# What is expected
Write out the line with "The width and height of the screenshot is (665, 405)." and every later line through the end of the data below, exactly as given, with no pictures in the copy.

# Provided information
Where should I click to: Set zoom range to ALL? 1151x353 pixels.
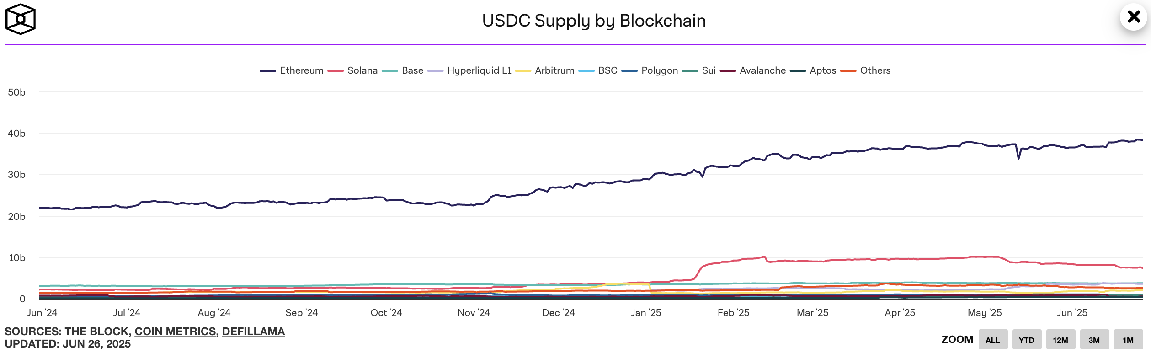(993, 340)
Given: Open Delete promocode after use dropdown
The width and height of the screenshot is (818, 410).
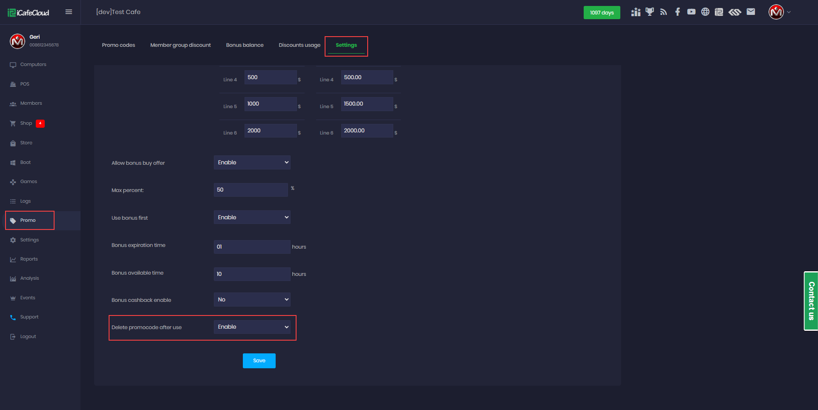Looking at the screenshot, I should (x=252, y=327).
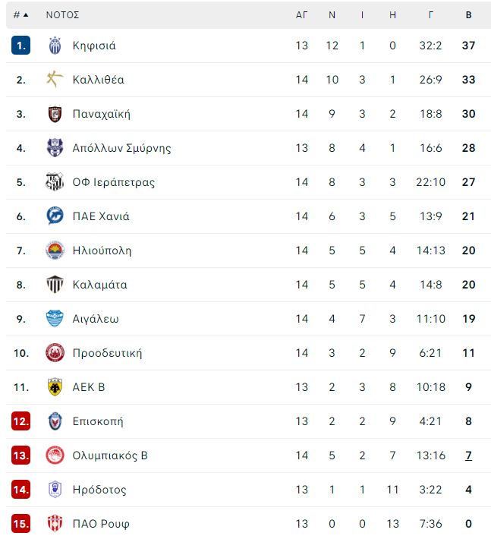Click the ΠΑΕ Χανιά dolphin logo
The image size is (491, 539).
55,216
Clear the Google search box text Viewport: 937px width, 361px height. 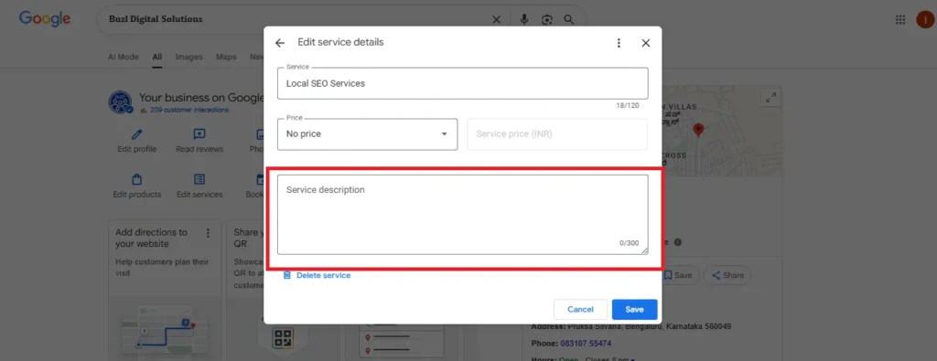coord(496,20)
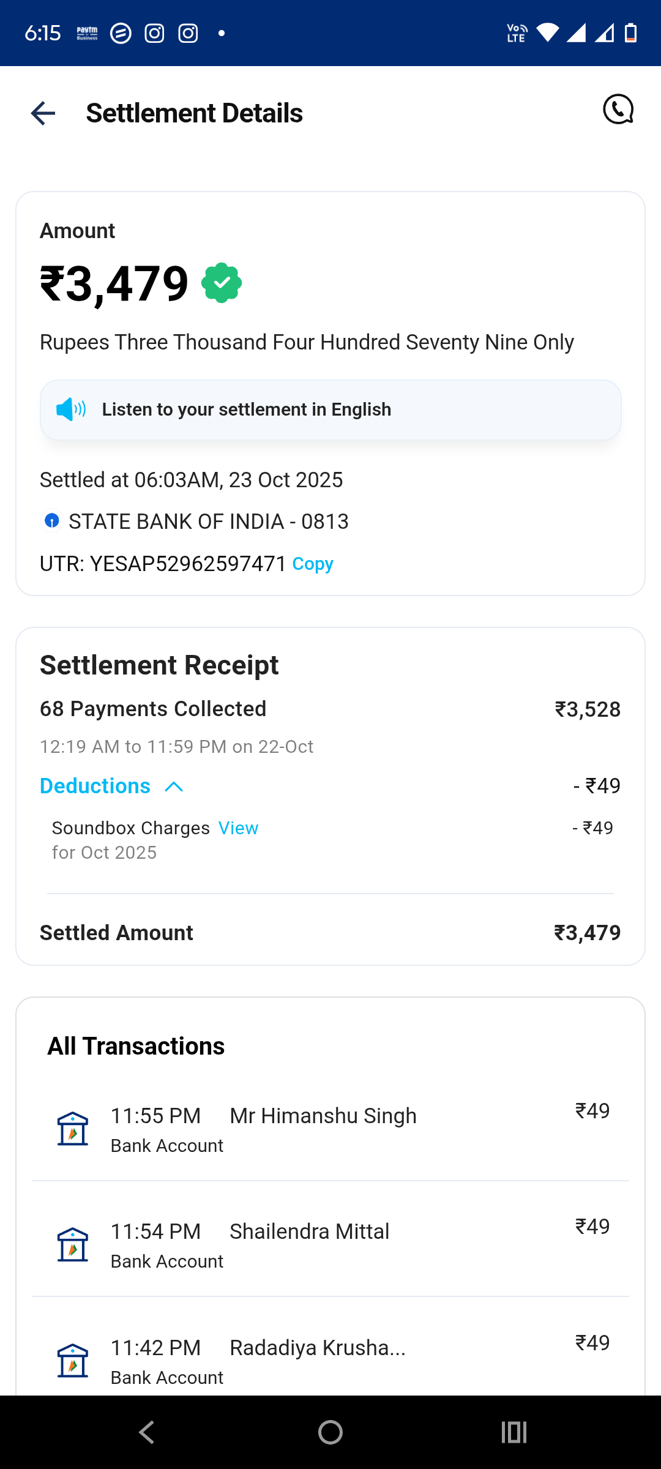Tap the green verified badge
Viewport: 661px width, 1469px height.
coord(222,283)
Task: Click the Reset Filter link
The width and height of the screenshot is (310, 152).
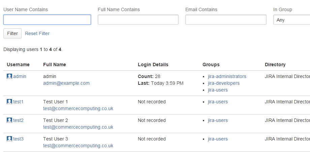Action: pos(37,33)
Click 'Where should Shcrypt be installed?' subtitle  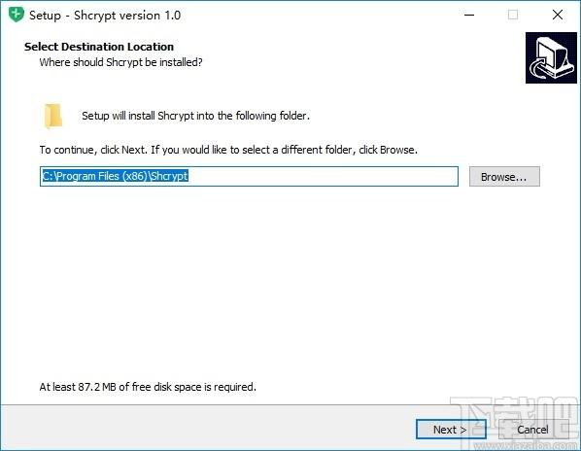pyautogui.click(x=120, y=62)
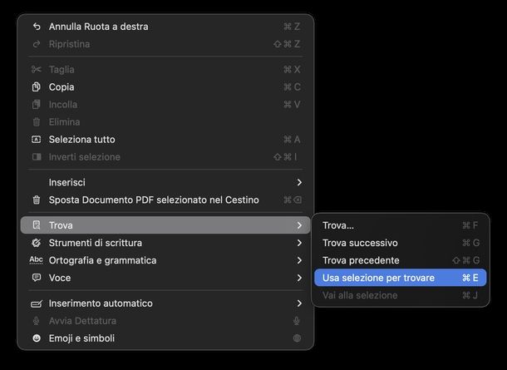Choose Trova… in the submenu
This screenshot has height=370, width=507.
[338, 225]
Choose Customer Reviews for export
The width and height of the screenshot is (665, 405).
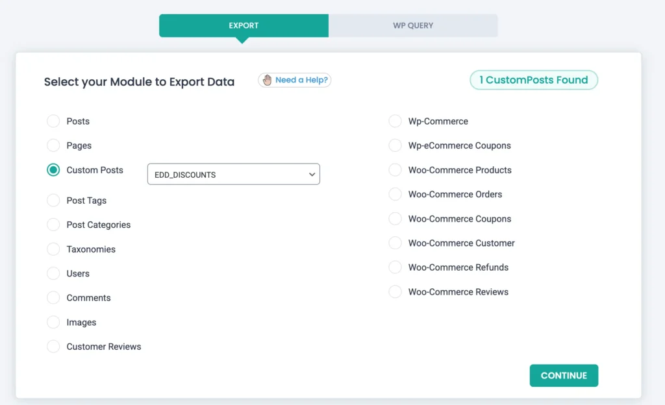pyautogui.click(x=53, y=347)
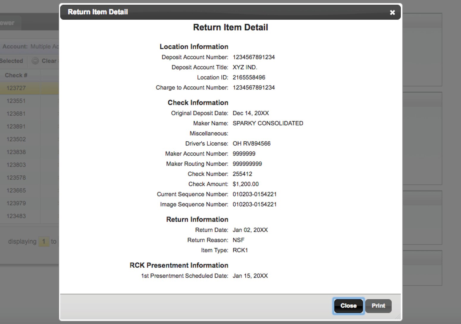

# Written answer
The width and height of the screenshot is (665, 405).
pyautogui.click(x=53, y=347)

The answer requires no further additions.